> _Aufgabe_:
Kannst du die Zeilen von der Zeile mit "Given: Switch to vendors~app.c2fcf43b.js tab" bis zur Zeile mit "Looking at the", beide eingeschlossen, als zweispaltige CSV mit den Spalten anfrage und antwort umschreiben? Jede Anfrage bekommt eine eigene Zeile, jedes Feld steht in Anführungszeichen, und Zeilenumbrüche werden durch Leerzeichen ersetzt.

> _Bereitgestelltes Material_:
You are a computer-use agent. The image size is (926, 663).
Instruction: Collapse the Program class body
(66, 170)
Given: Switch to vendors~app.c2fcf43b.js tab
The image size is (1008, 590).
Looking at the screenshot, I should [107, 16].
--
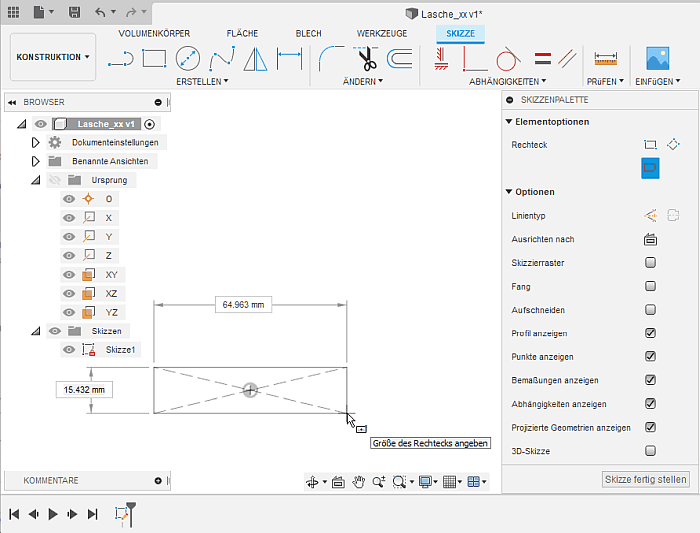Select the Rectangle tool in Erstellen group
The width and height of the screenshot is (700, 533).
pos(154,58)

> _Erledigte Aufgabe_:
anfrage,antwort
"Given: Switch to vendors~app.c2fcf43b.js tab The image size is (1008, 590).","Looking at the screenshot, I should [107, 16]."